After you find yourself stranded outside The Delancey behind a strange-looking man who is screaming, “I AM HERE TO SEE DELOREAN. THEY ARE A SPANISH BAND!” and you’re unable to get inside despite being “on the list,” you may decide that this isn’t an ideal venue to be hosting an event featuring a half-dozen rock bands. And then you may quickly resent the snarly boulder at the door who not only denies the existence of your wristband, which is on your wrist, but also the guest list. Defeated and unable to cover the band that was your raison d’etre for getting out of Brooklyn at such a ridiculous hour, you may even shamble over to Katz’s to stress-eat a knish. And then you’ll summarily dismiss three-quarters of all CMJ-related antics as “rubbish” and go onto pen a list of tips, tricks, and gimmicks that indie bands vying for relevance would do well to heed, lest they incur their own #CMJFails.
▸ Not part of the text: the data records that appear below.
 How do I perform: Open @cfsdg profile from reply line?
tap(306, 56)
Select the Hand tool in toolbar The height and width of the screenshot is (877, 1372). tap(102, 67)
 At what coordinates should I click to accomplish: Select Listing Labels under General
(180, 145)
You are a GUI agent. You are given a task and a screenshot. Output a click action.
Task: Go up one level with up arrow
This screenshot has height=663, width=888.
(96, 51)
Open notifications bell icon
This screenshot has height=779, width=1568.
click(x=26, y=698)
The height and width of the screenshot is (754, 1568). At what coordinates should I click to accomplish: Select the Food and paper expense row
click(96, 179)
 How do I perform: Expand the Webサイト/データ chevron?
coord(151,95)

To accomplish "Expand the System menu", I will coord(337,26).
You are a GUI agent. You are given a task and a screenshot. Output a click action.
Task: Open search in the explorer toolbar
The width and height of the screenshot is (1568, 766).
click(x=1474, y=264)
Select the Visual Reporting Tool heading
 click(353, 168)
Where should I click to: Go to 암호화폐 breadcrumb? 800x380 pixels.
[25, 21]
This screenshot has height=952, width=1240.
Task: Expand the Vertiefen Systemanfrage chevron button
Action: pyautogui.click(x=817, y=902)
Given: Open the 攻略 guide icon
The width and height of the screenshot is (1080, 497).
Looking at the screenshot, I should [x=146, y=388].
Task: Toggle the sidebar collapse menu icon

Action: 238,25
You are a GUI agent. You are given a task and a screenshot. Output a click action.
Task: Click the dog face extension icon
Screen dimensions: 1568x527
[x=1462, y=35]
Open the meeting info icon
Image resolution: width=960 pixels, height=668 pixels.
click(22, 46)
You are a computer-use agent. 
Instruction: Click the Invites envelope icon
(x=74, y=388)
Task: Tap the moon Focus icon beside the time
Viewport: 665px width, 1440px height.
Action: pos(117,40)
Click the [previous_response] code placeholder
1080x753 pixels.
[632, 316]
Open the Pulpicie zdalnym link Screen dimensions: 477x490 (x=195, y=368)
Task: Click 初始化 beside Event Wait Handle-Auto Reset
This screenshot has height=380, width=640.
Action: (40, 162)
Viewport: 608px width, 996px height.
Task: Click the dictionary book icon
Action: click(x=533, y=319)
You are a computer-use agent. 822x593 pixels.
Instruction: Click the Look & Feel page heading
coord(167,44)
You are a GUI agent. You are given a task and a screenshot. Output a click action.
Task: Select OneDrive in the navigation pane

That list is after the jump.
● Guitars are great, but there is only so much “shredding” musicians can accomplish while swinging their unshorn manes. Many bands would do well to take a cue from CMJ Best of Show Rubik and have an everything-but-the-kitchen-sink approach to performance, swapping out guitars for trombones and electronic doohickeys on a lark.
● Sense of humor. Really, music stopped being about the music long, long ago. Heck, it even stopped being about the skinny jeans long, long ago, too. In these recessionomic times, people are likelier to fork over barely-there cash to their friends than total strangers. So musicians, be chummy and turn that frown upside down. Crack a joke. Do a jig. Heck, half-assedly play a Beyoncé cover. Seriously, your post-recession future depends on it.
● Women are talented. No really, indie bands! Many of you sound like James Blunt in the middle of a roid rage and would do well to scale it back. This sort of gimmick could break you into the major label success that you so desperately need. Consider fallen pop titans grasping for credibility. The UK’s teeming with them: Jamelia, that one Minogue sister who didn’t just wrap up a Stateside tour, and that broad from S Club 7. Camp adds color to an otherwise monochromatic indie sound. Seriously.
● Do not exceed your allotted time. I don’t care if this song is for your “best friend who helped me celebrate my cat’s birthday three nights ago” — if you’ve got 40 minutes, and we’re currently clocked in at minute 47, there is a problem. You should probably shut it down. Also: Please don’t dawdle in between songs. There’s always a midnight happy hour that CMJ attendees need to get to afterward.